**EXERCISE OBJECTIVE**: Set down all of the entries exactly, leaving nothing out.

**DATA FOR THIS EXERCISE**:

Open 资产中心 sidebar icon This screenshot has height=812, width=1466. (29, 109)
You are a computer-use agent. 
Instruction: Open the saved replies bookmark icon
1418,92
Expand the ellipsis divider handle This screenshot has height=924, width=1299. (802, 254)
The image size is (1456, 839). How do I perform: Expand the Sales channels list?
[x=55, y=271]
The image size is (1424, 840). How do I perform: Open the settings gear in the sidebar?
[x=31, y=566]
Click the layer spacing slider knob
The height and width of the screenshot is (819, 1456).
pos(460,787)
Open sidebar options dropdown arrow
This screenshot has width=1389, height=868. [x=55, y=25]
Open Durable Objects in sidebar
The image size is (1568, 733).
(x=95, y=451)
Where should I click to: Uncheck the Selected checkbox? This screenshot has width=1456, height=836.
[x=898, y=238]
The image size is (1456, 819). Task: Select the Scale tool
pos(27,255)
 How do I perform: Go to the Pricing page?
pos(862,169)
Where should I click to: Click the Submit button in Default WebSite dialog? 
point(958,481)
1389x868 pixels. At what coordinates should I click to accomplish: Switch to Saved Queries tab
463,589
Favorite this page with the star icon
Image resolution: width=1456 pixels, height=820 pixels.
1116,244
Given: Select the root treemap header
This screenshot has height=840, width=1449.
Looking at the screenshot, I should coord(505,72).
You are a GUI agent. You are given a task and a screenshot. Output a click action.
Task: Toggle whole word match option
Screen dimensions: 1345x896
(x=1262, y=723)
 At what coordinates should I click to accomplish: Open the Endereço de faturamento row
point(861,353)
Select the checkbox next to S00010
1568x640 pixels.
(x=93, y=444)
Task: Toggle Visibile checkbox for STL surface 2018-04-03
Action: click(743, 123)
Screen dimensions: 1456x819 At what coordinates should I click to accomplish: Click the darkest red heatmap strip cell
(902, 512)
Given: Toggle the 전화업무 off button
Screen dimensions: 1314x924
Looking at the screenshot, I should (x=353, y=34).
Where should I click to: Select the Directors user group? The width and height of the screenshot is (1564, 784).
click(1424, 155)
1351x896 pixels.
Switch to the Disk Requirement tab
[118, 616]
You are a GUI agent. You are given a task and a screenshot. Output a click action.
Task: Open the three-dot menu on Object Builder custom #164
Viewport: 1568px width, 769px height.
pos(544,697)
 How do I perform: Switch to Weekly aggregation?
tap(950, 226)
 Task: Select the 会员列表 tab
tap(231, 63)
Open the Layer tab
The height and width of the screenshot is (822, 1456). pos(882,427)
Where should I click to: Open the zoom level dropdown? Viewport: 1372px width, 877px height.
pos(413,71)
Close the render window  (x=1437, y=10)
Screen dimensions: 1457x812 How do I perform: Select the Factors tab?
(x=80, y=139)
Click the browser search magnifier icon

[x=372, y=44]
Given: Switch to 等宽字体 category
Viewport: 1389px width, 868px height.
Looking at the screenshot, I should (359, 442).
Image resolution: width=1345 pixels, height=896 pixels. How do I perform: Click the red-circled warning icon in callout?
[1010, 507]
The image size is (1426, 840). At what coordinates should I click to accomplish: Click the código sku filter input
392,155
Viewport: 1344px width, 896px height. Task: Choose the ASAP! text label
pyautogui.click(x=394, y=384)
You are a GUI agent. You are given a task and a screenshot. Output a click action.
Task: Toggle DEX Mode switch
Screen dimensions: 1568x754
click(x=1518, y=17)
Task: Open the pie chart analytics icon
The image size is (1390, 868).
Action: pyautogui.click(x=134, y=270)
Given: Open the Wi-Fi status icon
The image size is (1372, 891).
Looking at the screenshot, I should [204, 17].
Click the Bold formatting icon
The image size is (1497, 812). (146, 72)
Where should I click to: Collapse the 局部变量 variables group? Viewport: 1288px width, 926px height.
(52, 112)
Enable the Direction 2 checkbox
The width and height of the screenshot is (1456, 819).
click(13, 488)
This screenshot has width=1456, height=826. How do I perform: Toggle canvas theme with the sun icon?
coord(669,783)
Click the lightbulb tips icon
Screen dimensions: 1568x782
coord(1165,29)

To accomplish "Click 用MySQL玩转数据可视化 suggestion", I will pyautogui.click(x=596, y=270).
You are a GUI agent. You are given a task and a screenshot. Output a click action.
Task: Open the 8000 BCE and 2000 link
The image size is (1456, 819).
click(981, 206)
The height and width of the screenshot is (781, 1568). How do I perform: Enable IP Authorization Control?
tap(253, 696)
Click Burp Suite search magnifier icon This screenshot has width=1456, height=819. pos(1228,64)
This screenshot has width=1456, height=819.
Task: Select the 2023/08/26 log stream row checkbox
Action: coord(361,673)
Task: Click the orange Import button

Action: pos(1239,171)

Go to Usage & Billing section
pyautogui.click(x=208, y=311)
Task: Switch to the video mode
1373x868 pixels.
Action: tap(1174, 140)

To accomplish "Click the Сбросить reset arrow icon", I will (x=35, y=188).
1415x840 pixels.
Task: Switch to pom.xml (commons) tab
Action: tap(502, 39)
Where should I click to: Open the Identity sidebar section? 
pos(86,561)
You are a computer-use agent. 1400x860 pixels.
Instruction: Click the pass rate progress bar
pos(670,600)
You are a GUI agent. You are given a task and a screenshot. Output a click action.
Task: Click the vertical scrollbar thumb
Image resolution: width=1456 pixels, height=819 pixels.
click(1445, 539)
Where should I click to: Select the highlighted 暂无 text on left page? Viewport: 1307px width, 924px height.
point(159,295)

**SOLUTION**:
Open 资产中心 sidebar icon This screenshot has height=812, width=1466. (29, 109)
You are a computer-use agent. 
Instruction: Open the saved replies bookmark icon
1418,92
Expand the ellipsis divider handle This screenshot has height=924, width=1299. (802, 254)
The image size is (1456, 839). How do I perform: Expand the Sales channels list?
[x=55, y=271]
The image size is (1424, 840). How do I perform: Open the settings gear in the sidebar?
[x=31, y=566]
Click the layer spacing slider knob
The height and width of the screenshot is (819, 1456).
pos(460,787)
Open sidebar options dropdown arrow
This screenshot has width=1389, height=868. [x=55, y=25]
Open Durable Objects in sidebar
The image size is (1568, 733).
(x=95, y=451)
Where should I click to: Uncheck the Selected checkbox? This screenshot has width=1456, height=836.
[x=898, y=238]
The image size is (1456, 819). Task: Select the Scale tool
pos(27,255)
 How do I perform: Go to the Pricing page?
pos(862,169)
Where should I click to: Click the Submit button in Default WebSite dialog? 
point(958,481)
1389x868 pixels. At what coordinates should I click to accomplish: Switch to Saved Queries tab
463,589
Favorite this page with the star icon
Image resolution: width=1456 pixels, height=820 pixels.
1116,244
Given: Select the root treemap header
This screenshot has height=840, width=1449.
Looking at the screenshot, I should coord(505,72).
You are a GUI agent. You are given a task and a screenshot. Output a click action.
Task: Toggle whole word match option
Screen dimensions: 1345x896
(x=1262, y=723)
 At what coordinates should I click to accomplish: Open the Endereço de faturamento row
point(861,353)
Select the checkbox next to S00010
1568x640 pixels.
(x=93, y=444)
Task: Toggle Visibile checkbox for STL surface 2018-04-03
Action: click(743, 123)
Screen dimensions: 1456x819 At what coordinates should I click to accomplish: Click the darkest red heatmap strip cell
(902, 512)
Given: Toggle the 전화업무 off button
Screen dimensions: 1314x924
Looking at the screenshot, I should (x=353, y=34).
Where should I click to: Select the Directors user group? The width and height of the screenshot is (1564, 784).
click(1424, 155)
1351x896 pixels.
Switch to the Disk Requirement tab
[118, 616]
You are a GUI agent. You are given a task and a screenshot. Output a click action.
Task: Open the three-dot menu on Object Builder custom #164
Viewport: 1568px width, 769px height.
pos(544,697)
 How do I perform: Switch to Weekly aggregation?
tap(950, 226)
 Task: Select the 会员列表 tab
tap(231, 63)
Open the Layer tab
The height and width of the screenshot is (822, 1456). pos(882,427)
Where should I click to: Open the zoom level dropdown? Viewport: 1372px width, 877px height.
pos(413,71)
Close the render window  (x=1437, y=10)
Screen dimensions: 1457x812 How do I perform: Select the Factors tab?
(x=80, y=139)
Click the browser search magnifier icon

[x=372, y=44]
Given: Switch to 等宽字体 category
Viewport: 1389px width, 868px height.
Looking at the screenshot, I should (359, 442).
Image resolution: width=1345 pixels, height=896 pixels. How do I perform: Click the red-circled warning icon in callout?
[1010, 507]
The image size is (1426, 840). At what coordinates should I click to accomplish: Click the código sku filter input
392,155
Viewport: 1344px width, 896px height. Task: Choose the ASAP! text label
pyautogui.click(x=394, y=384)
You are a GUI agent. You are given a task and a screenshot. Output a click action.
Task: Toggle DEX Mode switch
Screen dimensions: 1568x754
click(x=1518, y=17)
Task: Open the pie chart analytics icon
The image size is (1390, 868).
Action: pyautogui.click(x=134, y=270)
Given: Open the Wi-Fi status icon
The image size is (1372, 891).
Looking at the screenshot, I should [204, 17].
Click the Bold formatting icon
The image size is (1497, 812). (146, 72)
Where should I click to: Collapse the 局部变量 variables group? Viewport: 1288px width, 926px height.
(52, 112)
Enable the Direction 2 checkbox
The width and height of the screenshot is (1456, 819).
click(13, 488)
This screenshot has width=1456, height=826. How do I perform: Toggle canvas theme with the sun icon?
coord(669,783)
Click the lightbulb tips icon
Screen dimensions: 1568x782
coord(1165,29)

To accomplish "Click 用MySQL玩转数据可视化 suggestion", I will pyautogui.click(x=596, y=270).
You are a GUI agent. You are given a task and a screenshot. Output a click action.
Task: Open the 8000 BCE and 2000 link
The image size is (1456, 819).
click(981, 206)
The height and width of the screenshot is (781, 1568). How do I perform: Enable IP Authorization Control?
tap(253, 696)
Click Burp Suite search magnifier icon This screenshot has width=1456, height=819. pos(1228,64)
This screenshot has width=1456, height=819.
Task: Select the 2023/08/26 log stream row checkbox
Action: coord(361,673)
Task: Click the orange Import button

Action: pos(1239,171)

Go to Usage & Billing section
pyautogui.click(x=208, y=311)
Task: Switch to the video mode
1373x868 pixels.
Action: tap(1174, 140)

To accomplish "Click the Сбросить reset arrow icon", I will (x=35, y=188).
1415x840 pixels.
Task: Switch to pom.xml (commons) tab
Action: tap(502, 39)
Where should I click to: Open the Identity sidebar section? 
pos(86,561)
You are a computer-use agent. 1400x860 pixels.
Instruction: Click the pass rate progress bar
pos(670,600)
You are a GUI agent. You are given a task and a screenshot. Output a click action.
Task: Click the vertical scrollbar thumb
Image resolution: width=1456 pixels, height=819 pixels.
click(1445, 539)
Where should I click to: Select the highlighted 暂无 text on left page? Viewport: 1307px width, 924px height.
point(159,295)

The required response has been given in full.